The menu changes seasonally, but always features long-time favorites such as Grilled Wellfleet clams with toasted garlic bread; slow roasted Long Island duck with braised escarole, roasted fingerling potatoes, Sicilian green olives; and a hot chocolate cream with seasonal fruit and housemade ice cream.
Rialto’s wine program offer more than 200 bottles of hand-selected wines and a reserve list of hard-to-find wines available by the bottle or in tasting flights.
Chef Jody Adams
The connection between food and happiness began at an early age for Jody. Her mother was an adventurous cook and passed along an appreciation for European cooking, and, more importantly, European living. When she graduated from Brown University with a degree in anthropology, Jody took her first culinary position as part-time help to Nancy Verde Barr, a food writer and teacher. In her apprenticeship, Jody assisted in the classroom and helped test recipes for Nancy’s cookbook on Italian immigrant cooking, We Called It Macaroni (Knopf, 1991).
After deciding on a career in the restaurant business, Jody worked her way through the ranks of Boston’s best restaurants. She began as a line cook at Seasons restaurant in the famed Bostonian Hotel under chef Lydia Shire in 1983. Three years later, she helped open Hamersley’s Bistro with Gordon Hamersley as his sous chef. In 1990, she took the executive chef position at Michela’s in Cambridge. While at Michela’s, Jody developed her reputation for carefully-researched regional menus that combined New England ingredients with Italian culinary traditions. “I have an enormous amount of respect for local cooking traditions.

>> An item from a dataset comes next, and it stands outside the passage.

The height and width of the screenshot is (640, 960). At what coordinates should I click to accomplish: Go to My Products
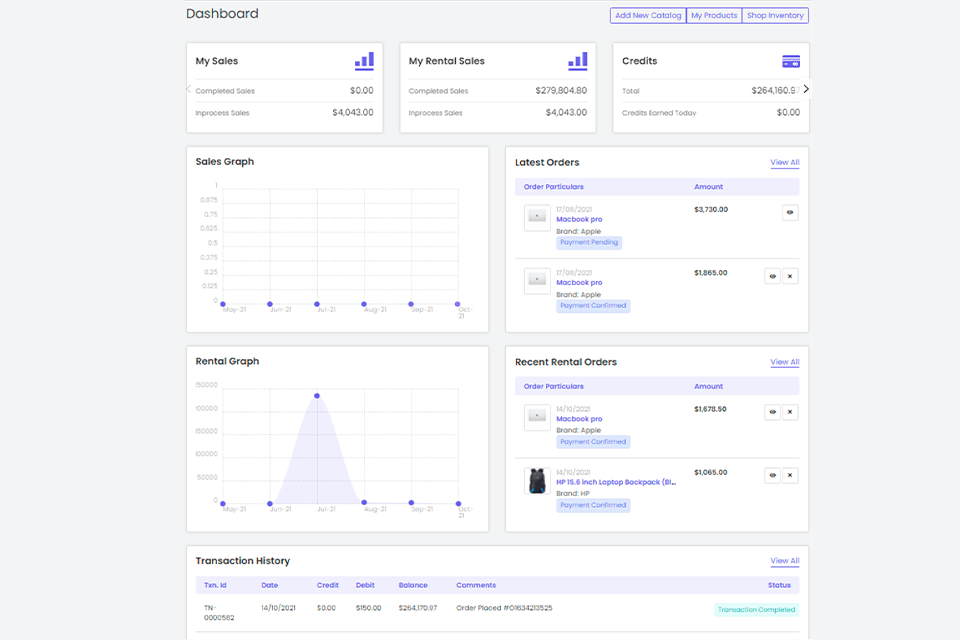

Regional cuisine has had time on its side – it’s taken centuries to figure out how to make the best of what’s available nearby. Technique on its own doesn’t count for much. A new technique or personal interpretation only becomes part of the tradition when it enhances the taste of the dish’s ingredients.”

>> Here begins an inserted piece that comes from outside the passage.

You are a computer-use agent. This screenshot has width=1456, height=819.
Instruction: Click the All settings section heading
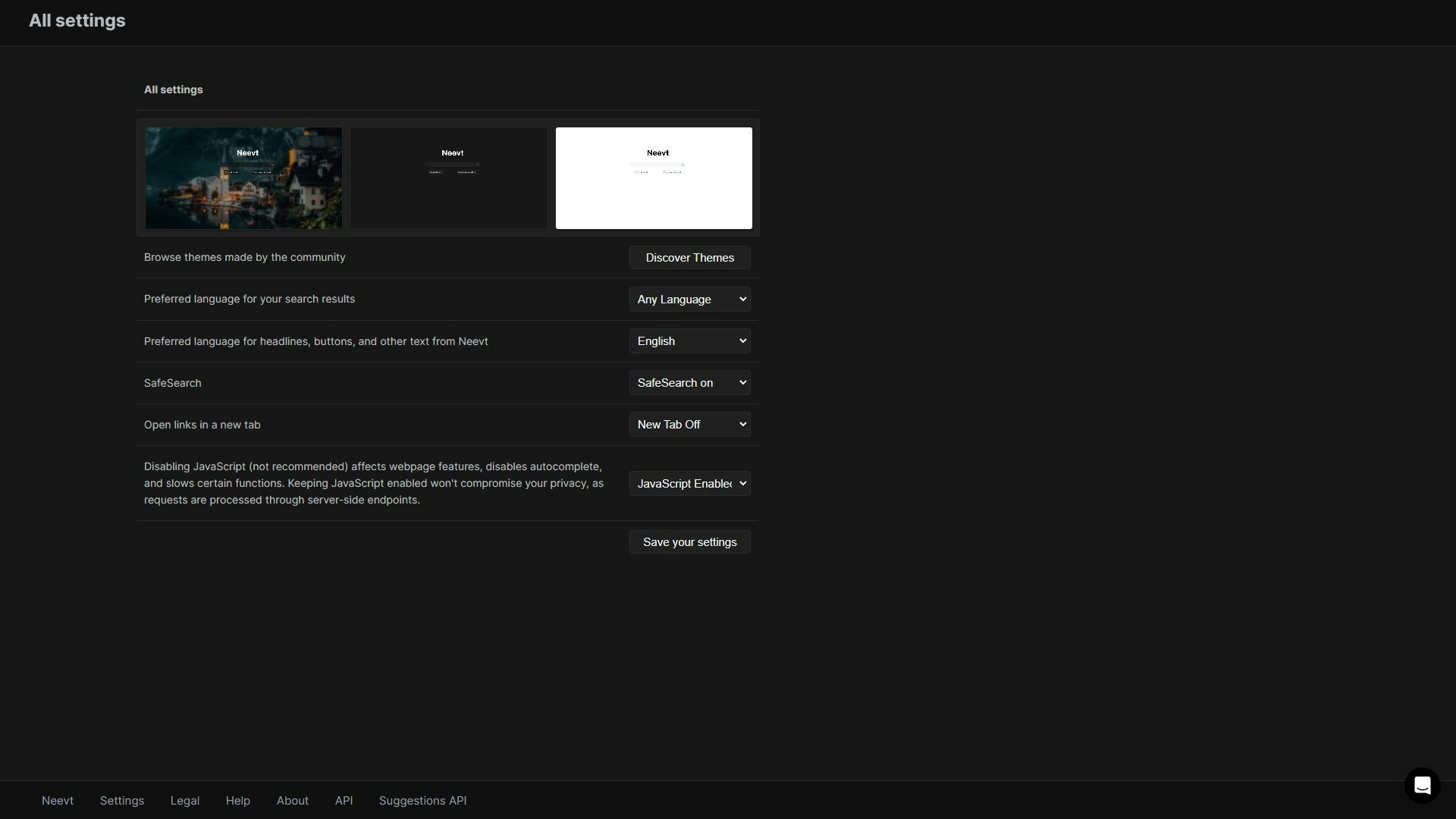174,89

In September 1994, Adams opened Rialto with restaurateurs Michela Larson and Karen Haskell, forming the Sapphire Restaurant Group partnership. At Rialto, Jody’s focus broadened to include Italian, French and Spanish cuisine. Four months after the new restaurant’s opening, The Boston Globe awarded Rialto four stars, the newspaper’s highest rating, proclaiming that, “eating Jody Adams’ food at the stunning new Rialto is like stepping into a winter greenhouse just at the moment a spectacular hothouse orchid bursts into bloom, filling the senses.”
In the Community
Rialto is more than just a restaurant. It is a member of the greater community. Since its opening in 1994, Rialto has been actively involved in numerous efforts to benefit a variety of nonprofit organizations and agencies.
The kind of events that Rialto has helped create and operate in the last several years has run the gamut from raising funds for a small, local dance school to hosting Boston Medical Center’s Grow Clinic, which raises $1 million a year. Rialto develops and executes galas for organizations such as Partners in Health, Share our Strength, the Massachusetts 9/11 Fund, Dance Umbrella and Ailey Camp.

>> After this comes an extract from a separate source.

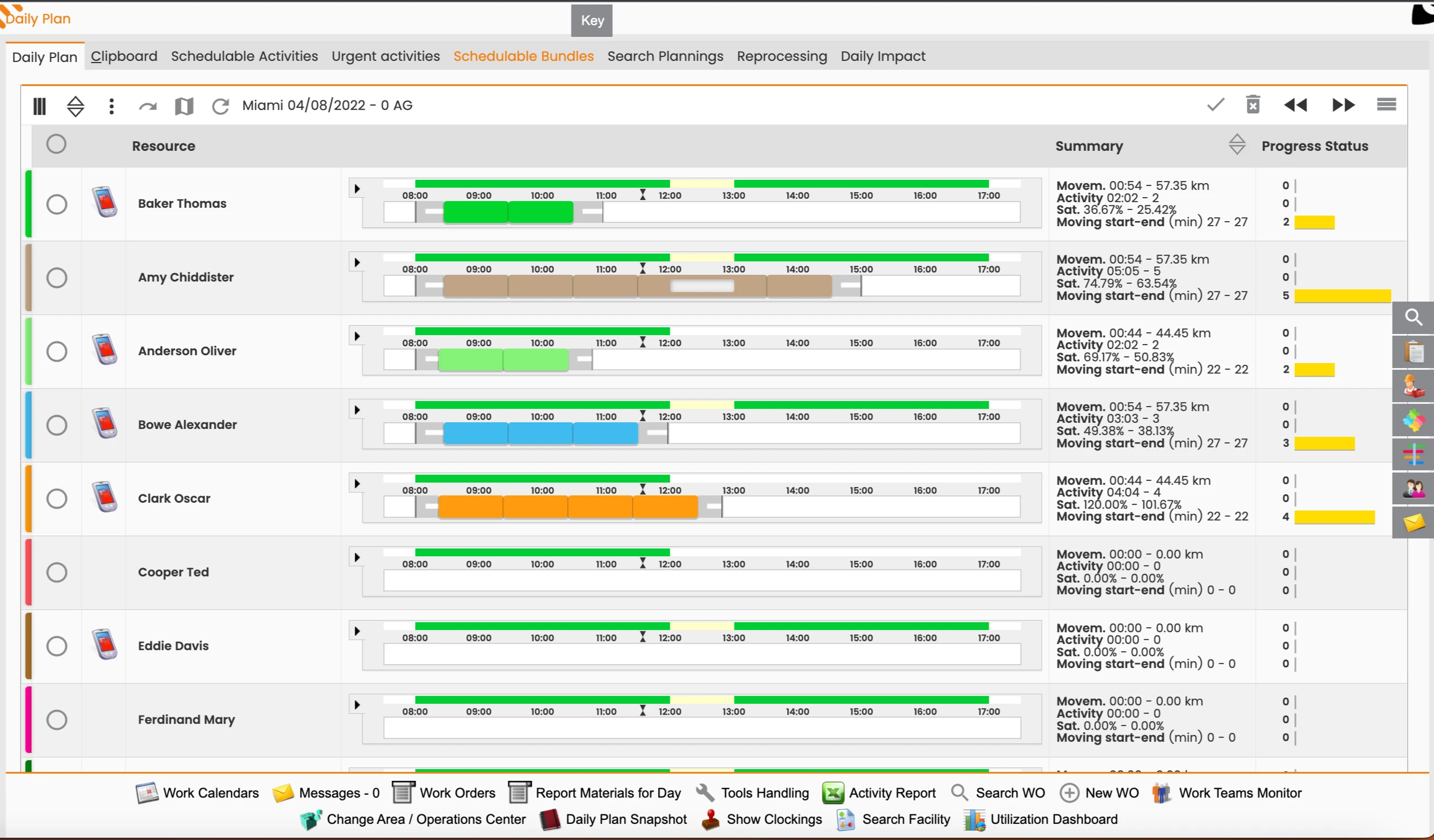
Task: Click Baker Thomas mobile device icon
Action: click(104, 202)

Annually, the restaurant participates in several Boston traditions: the Greater Boston Food Bank’s Super Hunger Brunch and Community Servings’ LifeSavor and Pie in the Sky events. Rialto awards scholarships to two students from nearby Cambridge Rindge & Latin High School for their education in the hospitality field.
Outside of the kitchen, Chef Jody Adams lends her name, support and culinary skills to organizations ranging from The Home for Little Wanderers to Girls LEAP (an empowerment and self-defense program for teenage girls) to the Harvard University Dining Services.